Selected extract -
↓↓↓
Kenneth M. Pollack's last book, "The Threatening Storm" (2002), made the case for invading Iraq a lot more eloquently than the Bush administration ever did and helped persuade some moderates who might not otherwise have supported the war to get behind it. In that book, Mr. Pollack argued not only that the United States should depose Saddam Hussein but also that it should go to war "the right way" - by dealing with Al Qaeda and the war on terrorism first, by restarting the Israeli-Palestinian peace process and by building a large multinational coalition employing at least 250,000 troops.

In the wake of postwar revelations that Mr. Hussein did not possess stockpiles of weapons of mass destruction and was not on the verge of acquiring nukes, Mr. Pollack has become an increasingly vociferous critic of the Bush administration's rush to war. He has accused the administration of distorting intelligence estimates and criticized its execution of the war and postwar reconstruction as "reckless" and "often foolish." Now, in his latest book, "The Persian Puzzle," Mr. Pollack addresses the United States' relationship with one of Iraq's more troubling neighbors: Iran, another part (along with North Korea) of the "axis of evil" invoked by President Bush in his 2002 State of the Union address - a country that has supported terrorism, allegedly pursued nuclear weapons and tried to undermine regional stability and the Middle East peace process.

Mr. Pollack's recommendations for dealing with Iran turn out to be a lot less hawkish than the sort he proposed for Iraq in "The Threatening Storm." In these pages, he argues against invading Iran ("unless Iran commits some truly egregious act of aggression against the United States on the order of a 9/11-type attack"), calls for a flexible approach that would take into account fluctuations in Iranian foreign policy (caused by internal tensions in the country between hard-liners and pragmatists) and discusses the uses of containment and carrot-and-stick incentives.

The most noticeable omission in "The Persian Puzzle" has to do with Mr. Pollack's reluctance to analyze the consequences that the Iraq war has had on Iran and its regional ambitions - even though he notes in passing that one of the chief reasons the first Bush administration did not push to depose Mr. Hussein in 1991 was its concern that such a move would leave "a power vacuum in the region and no state to balance Iran."

The other high-profile omission in this volume concerns Mr. Pollack's failure to explain persuasively why he initially believed it was necessary to go to war against Iraq but feels containment can work with Iran (even when he writes that "with the demise of the Taliban regime in Afghanistan, Iran," not Iraq, "is probably the world's worst state sponsor of terrorism").

What "The Persian Puzzle" does most effectively is put America's relationship with Iran into historical perspective. Mr. Pollack, who has spent the last 16 years studying Iran (as a C.I.A. analyst, as director for gulf affairs at the National Security Council and in his current capacity as director of research at the Saban Center for Middle East Policy at the Brookings Institution), argues that "understanding the history of U.S.-Iranian relations is absolutely essential to appreciate the nature of the problems we currently confront." This is not exactly a new notion; the scholar James A. Bill took on much the same subject in his 1988 book "The Eagle and the Lion: The Tragedy of American-Iranian Relations." But Mr. Pollack brings a nuanced and carefully reasoned, if sometimes debatable, approach to his exploration of the emotional baggage that both sides bring to the table today.
↑↑↑
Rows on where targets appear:
↓↓↓
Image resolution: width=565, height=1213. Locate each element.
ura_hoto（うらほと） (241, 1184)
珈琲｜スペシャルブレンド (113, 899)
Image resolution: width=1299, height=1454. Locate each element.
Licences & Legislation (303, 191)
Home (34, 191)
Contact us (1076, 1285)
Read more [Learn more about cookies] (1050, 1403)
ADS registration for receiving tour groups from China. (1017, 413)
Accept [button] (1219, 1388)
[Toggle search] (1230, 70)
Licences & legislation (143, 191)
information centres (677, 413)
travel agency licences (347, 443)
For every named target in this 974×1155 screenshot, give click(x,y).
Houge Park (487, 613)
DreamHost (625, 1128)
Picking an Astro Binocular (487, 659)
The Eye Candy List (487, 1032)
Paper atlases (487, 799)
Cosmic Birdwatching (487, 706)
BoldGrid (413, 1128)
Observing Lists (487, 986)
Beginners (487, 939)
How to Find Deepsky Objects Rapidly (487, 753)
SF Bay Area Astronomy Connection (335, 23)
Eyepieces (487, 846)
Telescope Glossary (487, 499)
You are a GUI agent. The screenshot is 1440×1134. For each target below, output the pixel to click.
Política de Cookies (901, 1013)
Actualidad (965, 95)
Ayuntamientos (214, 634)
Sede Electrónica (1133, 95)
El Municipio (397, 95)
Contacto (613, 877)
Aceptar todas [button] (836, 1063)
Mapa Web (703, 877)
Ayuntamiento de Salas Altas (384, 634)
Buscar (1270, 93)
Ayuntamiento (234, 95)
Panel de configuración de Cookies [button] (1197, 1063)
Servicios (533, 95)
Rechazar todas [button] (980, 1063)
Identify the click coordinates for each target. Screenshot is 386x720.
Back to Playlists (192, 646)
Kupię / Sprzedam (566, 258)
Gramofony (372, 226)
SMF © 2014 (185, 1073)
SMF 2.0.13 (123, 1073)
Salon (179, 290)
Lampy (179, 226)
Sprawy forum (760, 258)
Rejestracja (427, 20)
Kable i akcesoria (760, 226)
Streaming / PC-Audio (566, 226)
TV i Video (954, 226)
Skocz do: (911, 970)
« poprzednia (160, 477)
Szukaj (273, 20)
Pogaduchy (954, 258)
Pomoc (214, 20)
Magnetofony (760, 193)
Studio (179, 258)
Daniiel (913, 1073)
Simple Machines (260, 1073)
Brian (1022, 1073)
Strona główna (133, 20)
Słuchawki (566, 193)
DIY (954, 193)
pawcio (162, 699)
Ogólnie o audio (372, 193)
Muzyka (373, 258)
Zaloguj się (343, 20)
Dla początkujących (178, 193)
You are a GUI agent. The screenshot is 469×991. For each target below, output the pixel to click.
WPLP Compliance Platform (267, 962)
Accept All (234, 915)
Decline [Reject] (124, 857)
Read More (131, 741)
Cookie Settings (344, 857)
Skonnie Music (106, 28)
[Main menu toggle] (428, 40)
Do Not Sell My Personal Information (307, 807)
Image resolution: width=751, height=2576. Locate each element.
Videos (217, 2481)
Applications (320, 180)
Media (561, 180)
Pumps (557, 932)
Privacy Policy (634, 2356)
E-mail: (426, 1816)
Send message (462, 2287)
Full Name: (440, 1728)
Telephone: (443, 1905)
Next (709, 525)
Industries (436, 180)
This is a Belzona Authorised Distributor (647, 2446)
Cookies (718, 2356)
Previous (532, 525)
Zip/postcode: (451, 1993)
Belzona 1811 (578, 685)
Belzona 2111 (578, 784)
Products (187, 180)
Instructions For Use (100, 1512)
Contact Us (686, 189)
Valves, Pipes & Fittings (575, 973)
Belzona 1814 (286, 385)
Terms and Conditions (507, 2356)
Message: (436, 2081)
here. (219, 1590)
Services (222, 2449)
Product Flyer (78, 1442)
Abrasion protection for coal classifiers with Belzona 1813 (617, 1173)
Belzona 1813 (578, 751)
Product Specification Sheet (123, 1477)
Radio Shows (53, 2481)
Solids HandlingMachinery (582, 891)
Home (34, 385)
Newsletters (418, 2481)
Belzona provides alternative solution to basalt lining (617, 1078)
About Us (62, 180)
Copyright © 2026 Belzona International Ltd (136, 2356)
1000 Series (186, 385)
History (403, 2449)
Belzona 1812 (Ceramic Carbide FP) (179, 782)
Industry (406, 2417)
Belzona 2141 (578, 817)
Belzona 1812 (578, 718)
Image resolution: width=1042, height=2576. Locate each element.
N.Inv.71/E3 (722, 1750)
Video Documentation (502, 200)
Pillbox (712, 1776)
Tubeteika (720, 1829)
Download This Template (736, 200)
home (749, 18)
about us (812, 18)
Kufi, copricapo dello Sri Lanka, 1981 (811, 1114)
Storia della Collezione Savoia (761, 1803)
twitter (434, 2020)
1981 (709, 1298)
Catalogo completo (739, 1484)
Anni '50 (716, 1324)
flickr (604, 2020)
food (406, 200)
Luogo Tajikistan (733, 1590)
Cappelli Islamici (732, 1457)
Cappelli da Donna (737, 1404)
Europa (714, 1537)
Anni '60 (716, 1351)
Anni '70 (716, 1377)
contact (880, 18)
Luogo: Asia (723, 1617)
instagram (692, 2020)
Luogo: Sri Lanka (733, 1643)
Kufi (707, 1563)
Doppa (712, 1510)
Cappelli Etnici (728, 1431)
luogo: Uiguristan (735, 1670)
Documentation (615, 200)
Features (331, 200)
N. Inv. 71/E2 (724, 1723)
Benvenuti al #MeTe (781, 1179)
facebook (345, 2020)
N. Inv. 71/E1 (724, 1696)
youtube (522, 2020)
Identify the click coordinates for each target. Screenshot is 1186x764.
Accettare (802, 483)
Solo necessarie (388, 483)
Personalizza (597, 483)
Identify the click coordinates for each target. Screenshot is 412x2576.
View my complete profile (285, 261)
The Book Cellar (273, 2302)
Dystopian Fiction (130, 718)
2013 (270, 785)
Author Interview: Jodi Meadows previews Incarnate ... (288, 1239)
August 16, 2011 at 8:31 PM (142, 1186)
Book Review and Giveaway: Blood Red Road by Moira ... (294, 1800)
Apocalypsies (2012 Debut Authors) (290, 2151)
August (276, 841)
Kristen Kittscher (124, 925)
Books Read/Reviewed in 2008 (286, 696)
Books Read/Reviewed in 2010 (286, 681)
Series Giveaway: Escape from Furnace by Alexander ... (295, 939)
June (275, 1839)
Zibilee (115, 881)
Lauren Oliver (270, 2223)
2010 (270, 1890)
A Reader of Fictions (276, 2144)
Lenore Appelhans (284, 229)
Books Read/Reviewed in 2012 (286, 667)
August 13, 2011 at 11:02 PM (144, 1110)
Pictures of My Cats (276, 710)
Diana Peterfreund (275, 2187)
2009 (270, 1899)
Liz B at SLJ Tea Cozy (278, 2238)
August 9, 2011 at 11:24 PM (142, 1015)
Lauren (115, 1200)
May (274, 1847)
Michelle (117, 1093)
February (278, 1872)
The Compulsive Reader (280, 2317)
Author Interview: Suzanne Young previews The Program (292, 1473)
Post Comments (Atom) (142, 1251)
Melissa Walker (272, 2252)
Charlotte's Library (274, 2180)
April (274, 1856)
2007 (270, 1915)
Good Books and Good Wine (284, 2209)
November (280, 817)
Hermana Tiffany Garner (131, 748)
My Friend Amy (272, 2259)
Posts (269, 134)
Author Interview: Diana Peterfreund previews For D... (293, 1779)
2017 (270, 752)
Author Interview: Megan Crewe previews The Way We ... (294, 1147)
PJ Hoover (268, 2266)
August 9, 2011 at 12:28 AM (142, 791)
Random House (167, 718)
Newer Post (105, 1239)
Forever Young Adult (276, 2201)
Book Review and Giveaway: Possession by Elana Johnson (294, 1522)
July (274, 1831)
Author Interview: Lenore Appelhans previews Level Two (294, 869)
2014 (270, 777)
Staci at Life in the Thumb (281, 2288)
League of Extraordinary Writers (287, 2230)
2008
↑↑↑
Set exercise A - Pull out each row that contains the string "Peterfreund", matching case exactly.
Set exercise B - Resume the review of Kenneth M. Pollack's "The Persian Puzzle" after its final sentence.

Task response A -
Diana Peterfreund (275, 2187)
Author Interview: Diana Peterfreund previews For D... (293, 1779)

Task response B -
He provides the reader with a brief history of Iran, underscoring the ferocious xenophobia of Iranian leaders like Mohammed Mossadegh and Ayatollah Khomeini, while emphasizing how the country's experience as a pawn in the Great Game played by Russia and Great Britain during the 19th century nurtured Iranians' suspicion of foreign interference in their country's affairs. He discusses the tendency of the Iranian people - fed by centuries of weak and corrupt regimes - to resent and resist their rulers. And he reviews the many traumatic encounters between the United States and Iran over the last 50 years.

Like most observers, Mr. Pollack sees the 1953 coup against Mohammad Mossadegh as a defining moment for Iranian attitudes toward America. "What is most knotty for the United States," he writes, "is that the popular Iranian version of history portrays Mossadegh as a wildly popular prime minister forging a new, democratic Iran fully in command of its own destiny, who was overthrown by American agents to prevent Iran from achieving political and economic freedom."

Though he argues that this myth "embellished and exaggerated" American mistakes "to grandiose proportions," he adds that "there is a kernel of truth in it, and therein lies the rub; the United States did help to overthrow Mossadegh, and it was culpable in the establishment of the despotism of Mohammed Reza Shah that succeeded him."

Many Iranians, furious at the shah for a multitude of sins, from his creation of a repressive police state to his squandering of money on military equipment, blamed the United States, which they saw as "his ally or colonial 'master.' " Mr. Pollack, on his part, contends that "to the extent anyone was manipulating anyone, it was the shah who was manipulating the United States through his ability to influence oil prices," his monopoly over "strategic freedom of action in the gulf region" and "his control over virtually all of the information the United States received from his country."

Despite the fact that the failure to anticipate Ayatollah Khomeini's ascendancy was a historic blunder by the United States, Mr. Pollack curiously does not blame American policy makers this blind spot. "The shah brought the Iranian revolution on himself," he concludes: America's "greatest mistake was not in failing to prevent his fall but in following policies that made his fall so injurious to our interests."

For Americans, Mr. Pollack goes on, the defining moment in relations with Iran was the 1979-1981 hostage crisis, which "left a terrible scar on the American psyche" and which has remained the "elephant in the living room" of American policy toward Iran ever since.

"The hostage crisis made the United States look weak in the eyes of the world," he writes, "and weakness invites challenge. It seems fairly certain that this impression of weakness contributed to Iran's decision to challenge the United States in Lebanon in the 1980's and throughout the Persian Gulf in the 1980's and early 1990's; Iraq's decision to invade Kuwait in 1990 and then to remain there even after the United States committed 500,000 troops in 1991; Syria's willingness to challenge us in Lebanon in the 1980's; and possibly to other international confrontations that followed."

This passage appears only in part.